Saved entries
######

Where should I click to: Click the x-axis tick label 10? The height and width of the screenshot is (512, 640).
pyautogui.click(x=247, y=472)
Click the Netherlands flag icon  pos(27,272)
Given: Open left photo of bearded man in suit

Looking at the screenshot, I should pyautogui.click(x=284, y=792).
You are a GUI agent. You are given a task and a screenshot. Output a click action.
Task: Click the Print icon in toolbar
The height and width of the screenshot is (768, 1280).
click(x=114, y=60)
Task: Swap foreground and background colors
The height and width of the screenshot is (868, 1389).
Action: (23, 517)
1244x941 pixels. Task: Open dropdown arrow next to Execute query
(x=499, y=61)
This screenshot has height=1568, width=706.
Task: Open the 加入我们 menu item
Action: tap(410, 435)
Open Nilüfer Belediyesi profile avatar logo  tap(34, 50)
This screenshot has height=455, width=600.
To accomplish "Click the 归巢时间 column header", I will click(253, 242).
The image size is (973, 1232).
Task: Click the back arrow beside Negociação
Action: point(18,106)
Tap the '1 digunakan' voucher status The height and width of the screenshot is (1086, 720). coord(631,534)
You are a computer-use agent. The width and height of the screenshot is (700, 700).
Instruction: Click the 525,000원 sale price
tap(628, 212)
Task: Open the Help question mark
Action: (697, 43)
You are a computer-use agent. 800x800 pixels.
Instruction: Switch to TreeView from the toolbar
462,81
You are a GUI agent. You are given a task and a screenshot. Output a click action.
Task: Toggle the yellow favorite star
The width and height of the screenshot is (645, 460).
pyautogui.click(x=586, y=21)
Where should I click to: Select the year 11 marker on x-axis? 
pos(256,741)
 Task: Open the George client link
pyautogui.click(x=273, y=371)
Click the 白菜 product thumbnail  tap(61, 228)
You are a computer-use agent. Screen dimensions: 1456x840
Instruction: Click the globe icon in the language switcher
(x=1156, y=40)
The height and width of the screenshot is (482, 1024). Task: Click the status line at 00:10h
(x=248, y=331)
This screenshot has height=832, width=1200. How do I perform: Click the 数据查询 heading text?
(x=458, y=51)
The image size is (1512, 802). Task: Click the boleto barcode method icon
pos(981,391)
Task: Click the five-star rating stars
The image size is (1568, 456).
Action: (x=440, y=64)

######

### WHAT YOU SHOULD DO
In full and without error, restate the data.

### SOLVED PROBLEM
Where should I click to: Click the x-axis tick label 10? The height and width of the screenshot is (512, 640).
pyautogui.click(x=247, y=472)
Click the Netherlands flag icon  pos(27,272)
Given: Open left photo of bearded man in suit

Looking at the screenshot, I should pyautogui.click(x=284, y=792).
You are a GUI agent. You are given a task and a screenshot. Output a click action.
Task: Click the Print icon in toolbar
The height and width of the screenshot is (768, 1280).
click(x=114, y=60)
Task: Swap foreground and background colors
The height and width of the screenshot is (868, 1389).
Action: (23, 517)
1244x941 pixels. Task: Open dropdown arrow next to Execute query
(x=499, y=61)
This screenshot has height=1568, width=706.
Task: Open the 加入我们 menu item
Action: tap(410, 435)
Open Nilüfer Belediyesi profile avatar logo  tap(34, 50)
This screenshot has height=455, width=600.
To accomplish "Click the 归巢时间 column header", I will click(253, 242).
The image size is (973, 1232).
Task: Click the back arrow beside Negociação
Action: point(18,106)
Tap the '1 digunakan' voucher status The height and width of the screenshot is (1086, 720). coord(631,534)
You are a computer-use agent. The width and height of the screenshot is (700, 700).
Instruction: Click the 525,000원 sale price
tap(628, 212)
Task: Open the Help question mark
Action: (697, 43)
You are a computer-use agent. 800x800 pixels.
Instruction: Switch to TreeView from the toolbar
462,81
You are a GUI agent. You are given a task and a screenshot. Output a click action.
Task: Toggle the yellow favorite star
The width and height of the screenshot is (645, 460).
pyautogui.click(x=586, y=21)
Where should I click to: Select the year 11 marker on x-axis? 
pos(256,741)
 Task: Open the George client link
pyautogui.click(x=273, y=371)
Click the 白菜 product thumbnail  tap(61, 228)
You are a computer-use agent. Screen dimensions: 1456x840
Instruction: Click the globe icon in the language switcher
(x=1156, y=40)
The height and width of the screenshot is (482, 1024). Task: Click the status line at 00:10h
(x=248, y=331)
This screenshot has height=832, width=1200. How do I perform: Click the 数据查询 heading text?
(x=458, y=51)
The image size is (1512, 802). Task: Click the boleto barcode method icon
pos(981,391)
Task: Click the five-star rating stars
The image size is (1568, 456).
Action: (x=440, y=64)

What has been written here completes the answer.